Starting with the first line and ending with the last, transcribe the data exactly.

Pixel coordinate grounding data:
=== Begin Enclosure ===
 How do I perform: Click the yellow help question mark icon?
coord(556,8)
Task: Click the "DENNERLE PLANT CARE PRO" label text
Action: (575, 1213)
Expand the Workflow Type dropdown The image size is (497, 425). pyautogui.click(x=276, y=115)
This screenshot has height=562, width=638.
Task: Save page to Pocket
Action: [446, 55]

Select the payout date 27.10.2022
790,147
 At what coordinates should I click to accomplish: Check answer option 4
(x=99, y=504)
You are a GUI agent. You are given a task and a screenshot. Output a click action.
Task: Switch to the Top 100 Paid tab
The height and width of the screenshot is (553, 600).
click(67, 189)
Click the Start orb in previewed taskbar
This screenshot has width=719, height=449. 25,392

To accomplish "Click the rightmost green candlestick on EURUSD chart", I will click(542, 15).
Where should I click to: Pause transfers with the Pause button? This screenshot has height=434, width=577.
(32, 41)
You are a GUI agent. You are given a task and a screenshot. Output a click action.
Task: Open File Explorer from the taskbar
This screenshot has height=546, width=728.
=== End Enclosure ===
◆ ANSWER SECTION
 How do I perform: Click the yellow help question mark icon?
coord(556,8)
Task: Click the "DENNERLE PLANT CARE PRO" label text
Action: (575, 1213)
Expand the Workflow Type dropdown The image size is (497, 425). pyautogui.click(x=276, y=115)
This screenshot has height=562, width=638.
Task: Save page to Pocket
Action: [446, 55]

Select the payout date 27.10.2022
790,147
 At what coordinates should I click to accomplish: Check answer option 4
(x=99, y=504)
You are a GUI agent. You are given a task and a screenshot. Output a click action.
Task: Switch to the Top 100 Paid tab
The height and width of the screenshot is (553, 600).
click(67, 189)
Click the Start orb in previewed taskbar
This screenshot has width=719, height=449. 25,392

To accomplish "Click the rightmost green candlestick on EURUSD chart", I will click(542, 15).
Where should I click to: Pause transfers with the Pause button? This screenshot has height=434, width=577.
(32, 41)
You are a GUI agent. You are given a task and a screenshot. Output a click action.
Task: Open File Explorer from the taskbar
This screenshot has height=546, width=728.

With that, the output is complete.